I was gripped by the idea of being out in space and seeing Earth from space or the moon from orbit. Sometimes when I was out at night under a dark starry sky, I thought about Collins’s descriptions of his solo passes behind the moon, during which he was out of contact with Earth. I imagined seeing the blackness of space and untwinkling stars out one window of the spacecraft and the impenetrable darkness of the moon in shadow out the other.

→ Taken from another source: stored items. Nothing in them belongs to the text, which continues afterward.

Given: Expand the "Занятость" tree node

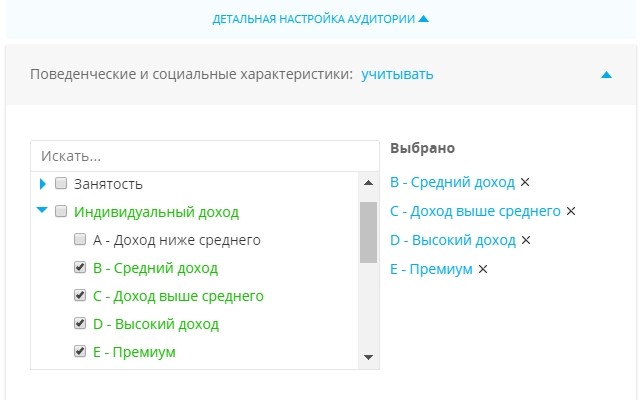Looking at the screenshot, I should coord(43,184).
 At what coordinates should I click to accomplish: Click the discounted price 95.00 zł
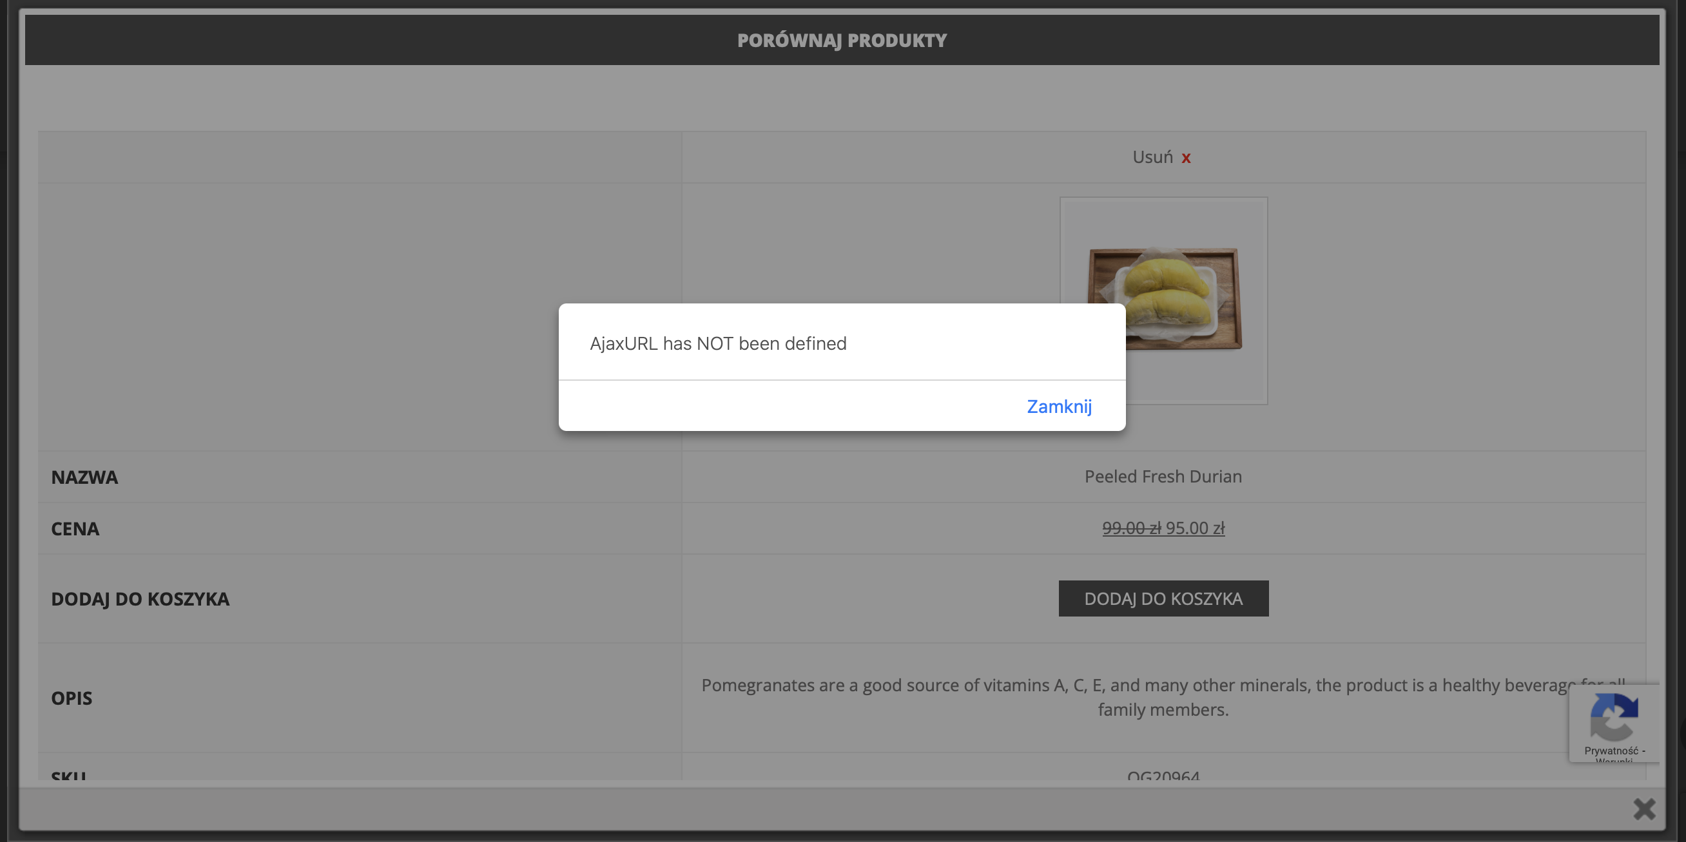pos(1195,528)

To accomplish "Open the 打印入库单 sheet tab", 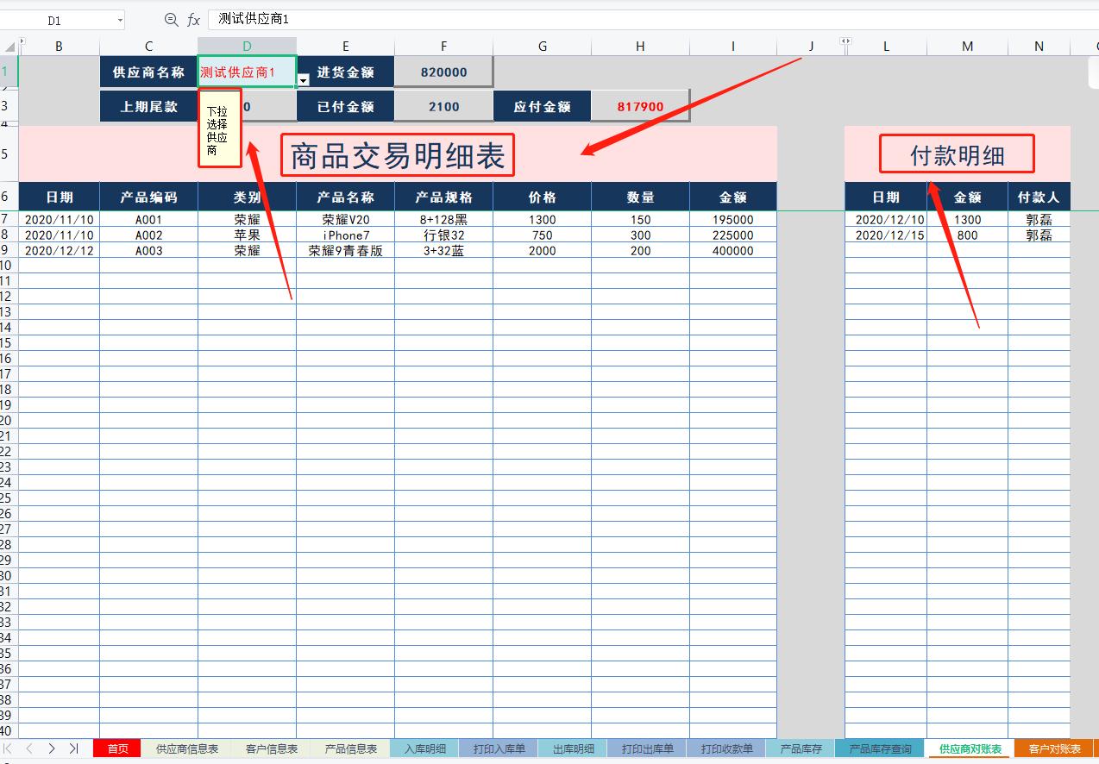I will [x=499, y=748].
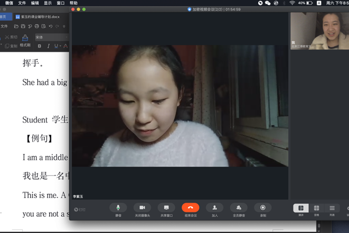Expand the quick access toolbar dropdown
The height and width of the screenshot is (233, 349).
click(x=64, y=26)
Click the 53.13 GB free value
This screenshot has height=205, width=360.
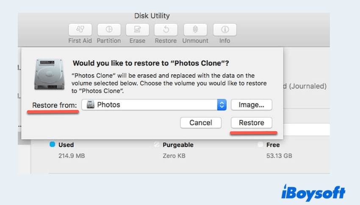(x=279, y=156)
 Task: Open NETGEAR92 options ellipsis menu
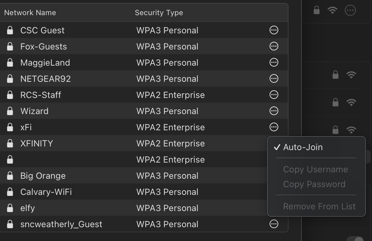point(274,79)
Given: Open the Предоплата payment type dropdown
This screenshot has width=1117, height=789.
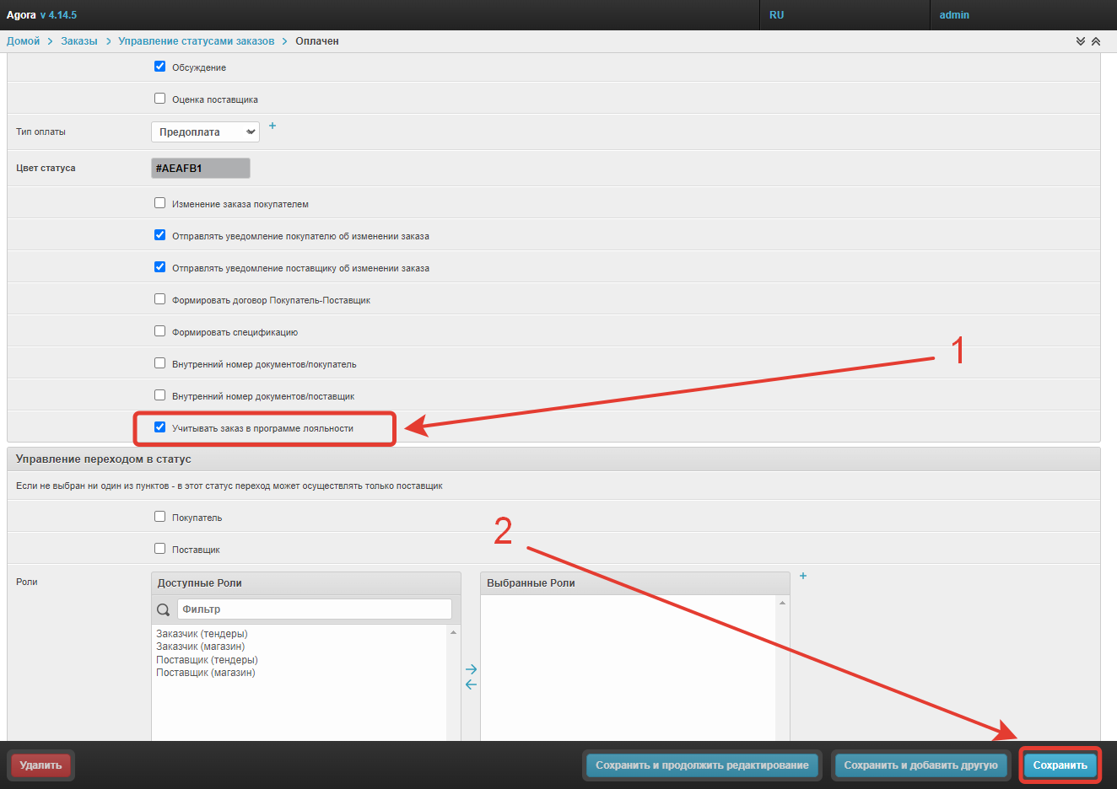Looking at the screenshot, I should pos(205,132).
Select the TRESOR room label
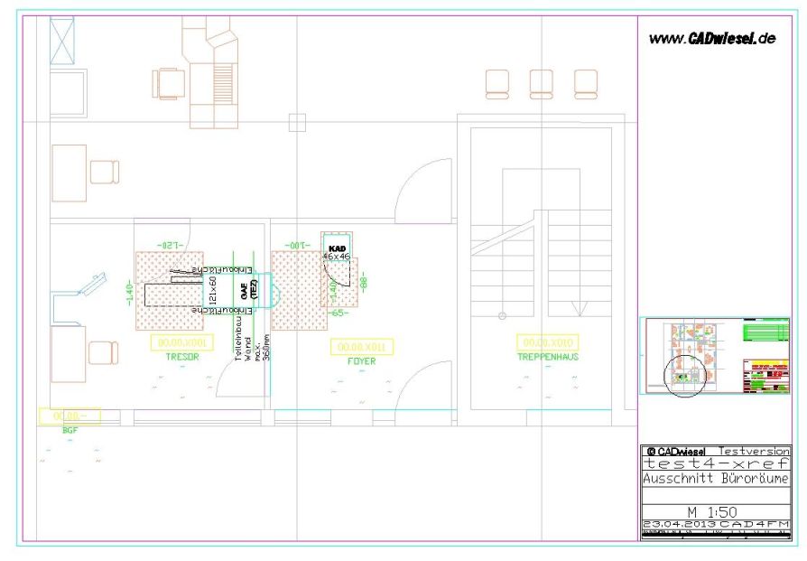The image size is (807, 561). pos(183,357)
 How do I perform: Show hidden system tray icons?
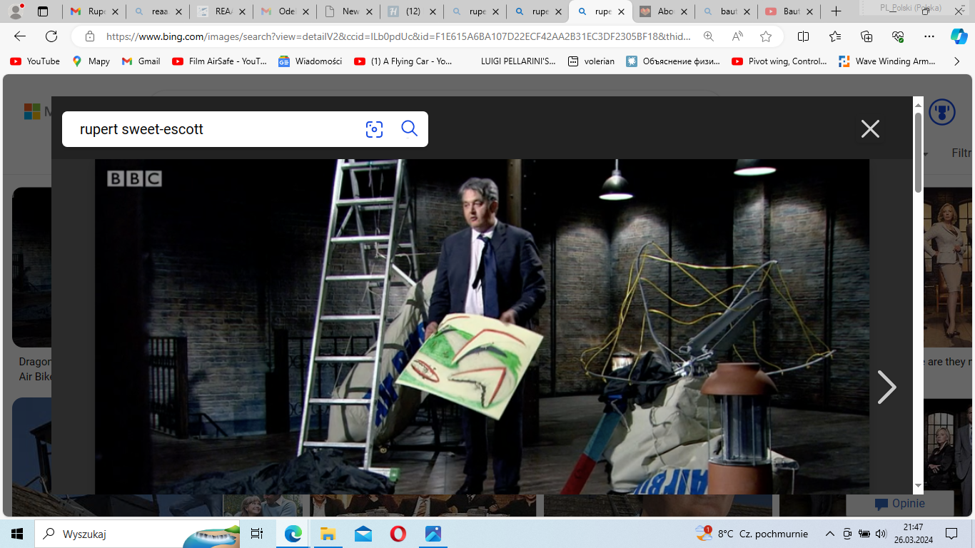(x=829, y=534)
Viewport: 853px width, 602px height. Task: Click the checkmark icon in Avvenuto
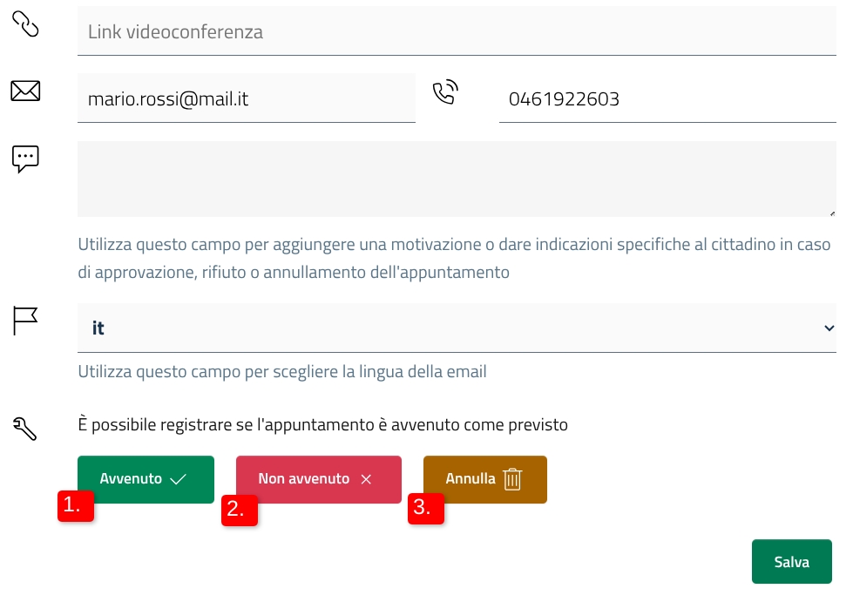tap(179, 479)

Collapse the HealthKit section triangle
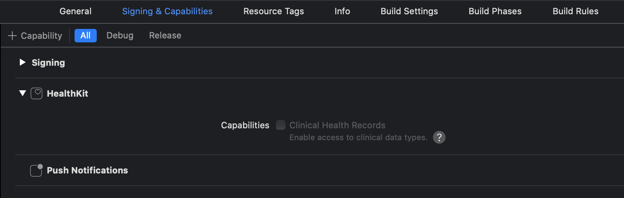pos(23,93)
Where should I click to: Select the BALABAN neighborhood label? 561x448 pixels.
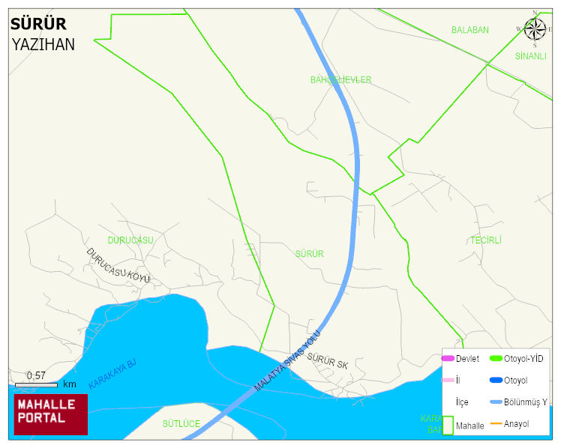coord(470,30)
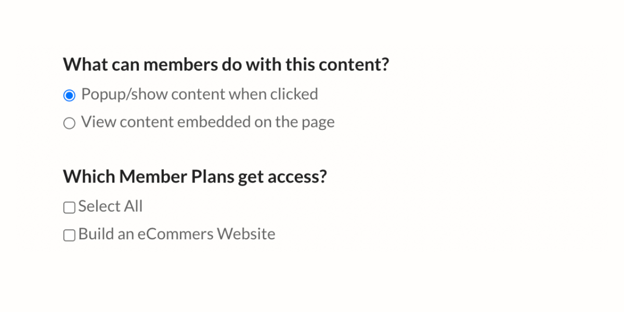Enable access for all member plans
Screen dimensions: 624x312
coord(69,208)
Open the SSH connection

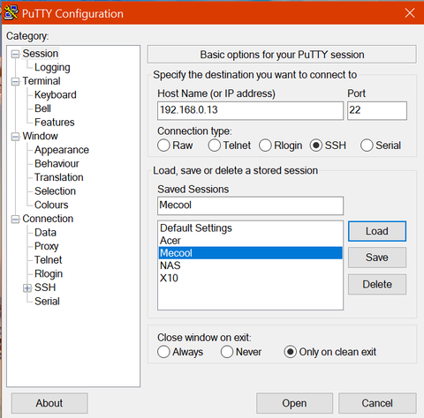(x=294, y=403)
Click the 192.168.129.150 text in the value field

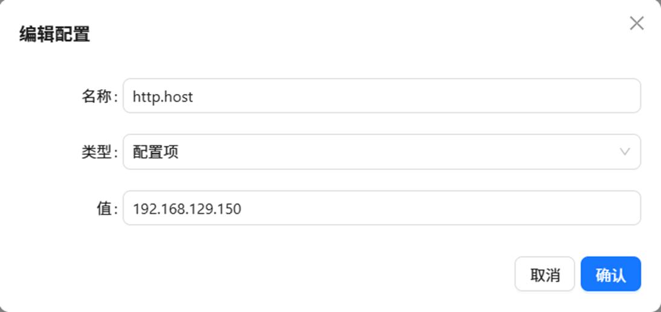187,209
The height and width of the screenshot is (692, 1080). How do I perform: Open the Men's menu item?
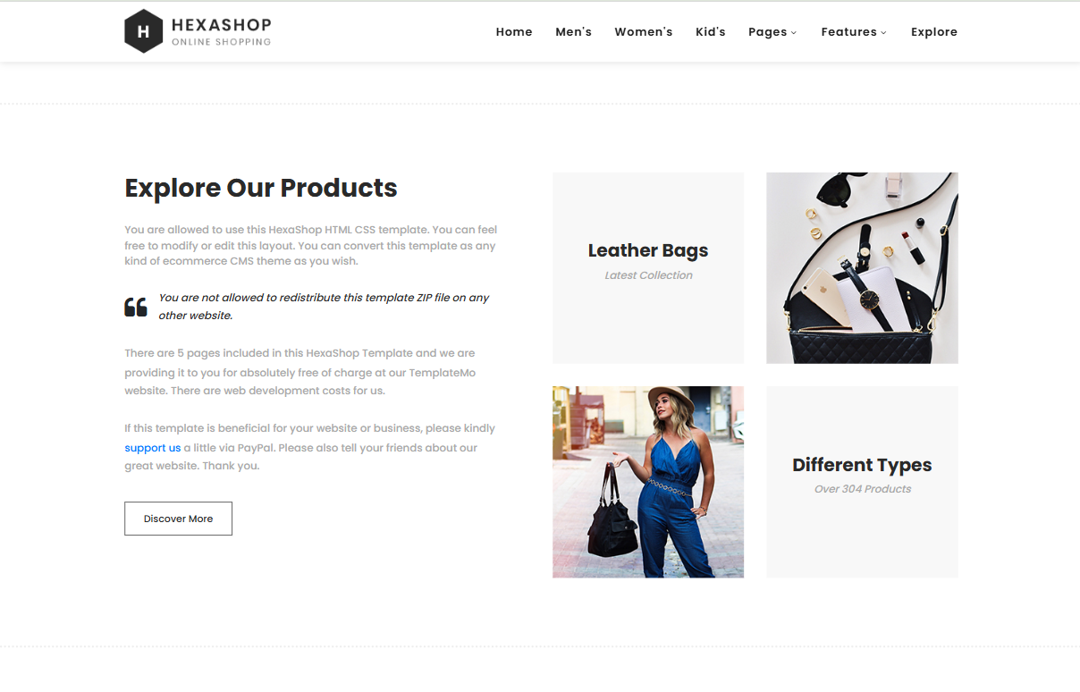573,32
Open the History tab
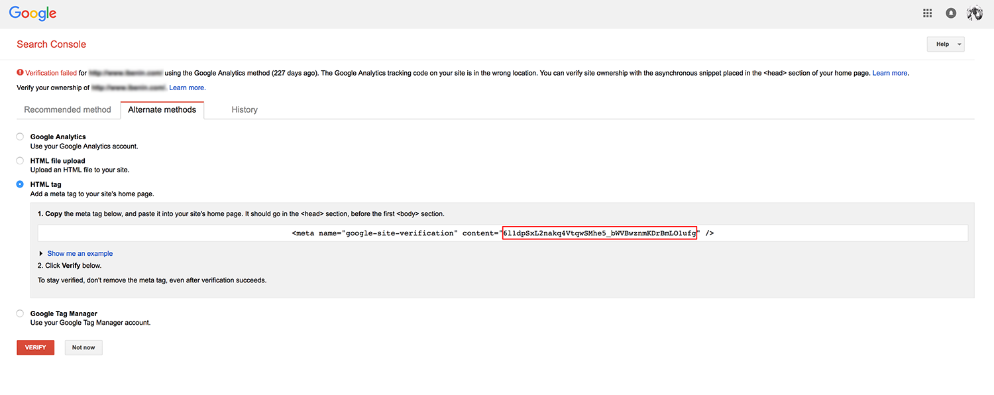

I spent hours with a huge book called Mission to Earth: Landsat Views the World, a NASA publication full of early Landsat photographs of Earth. Each image is accompanied by geographical and geological information, and I would imagine having this kind of satellite-eye view for myself, looking down at the landforms below and understanding how they formed. I visited Spring Mill State Park in southern Indiana, where Gus Grissom’s Gemini 3 capsule (Molly Brown) is on display. I was thrilled to be in the presence of this compact machine that had carried two people out into space.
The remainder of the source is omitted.